TVs, DVD players, speakers and record players have historically used RCA connectors for sound. Indeed, if you are still spinning vinyl, you may need to hook up an RCA cable to get things moving.
- Benefits of the RCA connector – Transmit both unbalanced and balanced audio whilst transmitting sound and visual signals.
- Disadvantages of the RCA connector – Out-dated
The XLR connector
This type of cable is standard for balanced audio and can offer cables with up to 10 pins but usually have three pins. They singularly allow the user to transmit a proportional mono signal, so more cables are required to transmit a stereo analog signal.
These connectors block out any feedback and make them the perfect wire for microphone use. The cables tend to have a secure connection which prevents any noise obstructions. It also makes them very durable.
- Benefits of the XLR connector – Secure and durable
- Disadvantages of the XLR connector – Pins often get dirty and interfere with sound
Interface cables – USB, FireWire, Thunderbolt
USB connections are pretty standard across the board for transferring data digitally. When it comes to audio, they are the slowest of the three interface cables to do their job. Despite this, USBs will work well in home studio environments. FireWire cables were the best cables going in the early 2010s. These cables offered unprecedented data transfer and were much superior in speed to USBs.
However, since the introduction of the Thunderbolt cables, there is not a great deal of competition. These cables are faster, more adaptable and better than both the USB 3.1 and FireWire 800 cables who top their respective connectors.
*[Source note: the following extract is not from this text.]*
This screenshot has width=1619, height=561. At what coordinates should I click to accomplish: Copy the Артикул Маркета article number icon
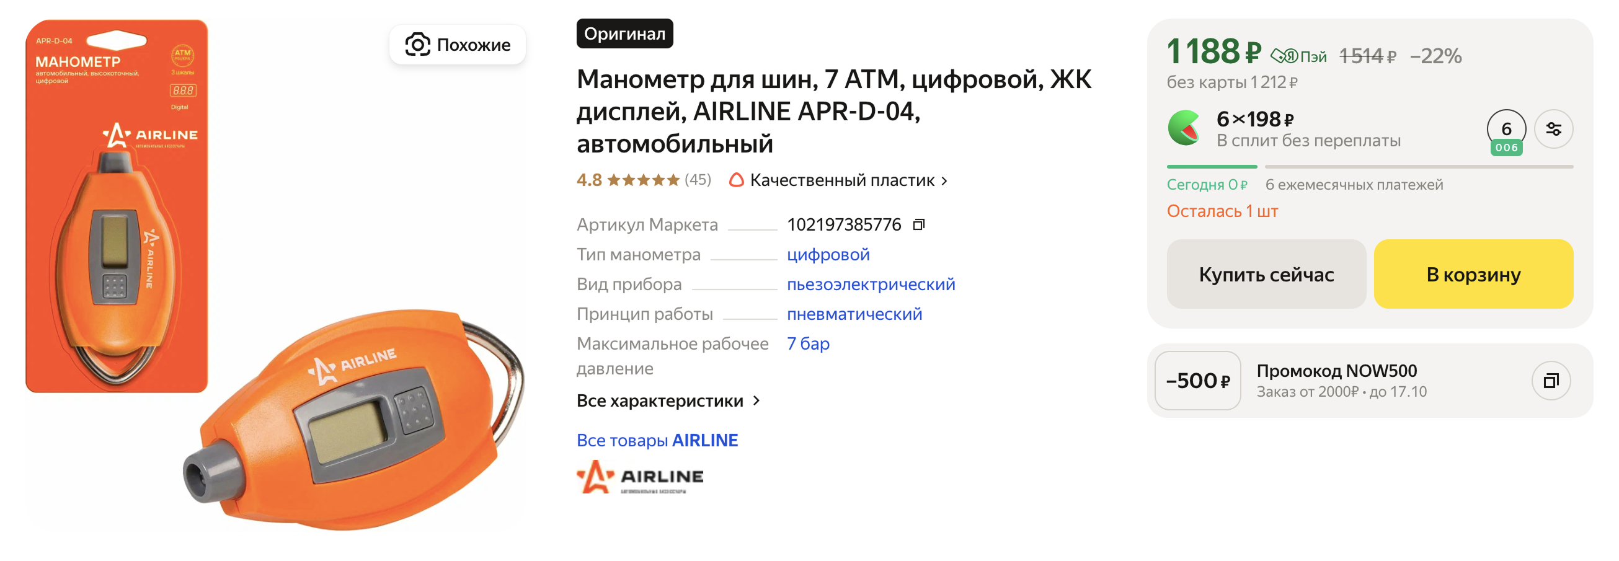click(919, 223)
- Benefits of interface cables – Versatile compatibility
- Disadvantages of interface cables – They can be limited in audio quality and range
MIDI cables (Musical Instrument Digital Interface)
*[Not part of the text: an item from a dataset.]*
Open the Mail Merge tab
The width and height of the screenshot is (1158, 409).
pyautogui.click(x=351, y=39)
Electronic musicians typically use these cables. They are ideal for connecting multiple instruments, computers and audio devices at once. These cables can carry information such as tone, pitch and tempo – hugely beneficial for those recording tunes.
These cables are excellent for connecting keyboards and synths to your computer. These effective cables allow the audio to transfer crisply and accurately. MIDI cables also work back the way from the computer to the instrument if need be.
- Benefits of MIDI cables – Carry a range of different signals from tempo to pitch
- Disadvantages of MIDI cables – Limited to a niche musical area
These types of cables are great for broadband and telecommunications over long distances. They work by transmitting a signal via a series of light pulses, and they are super effective at this.
They can quickly transfer multiple audio options all in one cable and accepted across two signals. You can get an excellent all-in-one cable for audio transfer. Meaning you get to cut back on cables in the studio. These are the future when it comes to audio.
- Benefits of optical cables – Rapid and effective
- Disadvantages of optical cables – Not specific to musical cables and costly
Which cable is best for me?
Identifying which cable is best for you does depend on what you are planning on doing. Each cable is relatively specific with the sound, equipment and style of output that it combines with. Knowing which devices you plan to use before choosing which cable you are going to opt for. Increasingly, manufacturers are producing different types of wireless speakers, but this does not mean cables aren’t helpful anymore – they are here to stay. You might not be an expert yet, but after reading this, you are well on your way!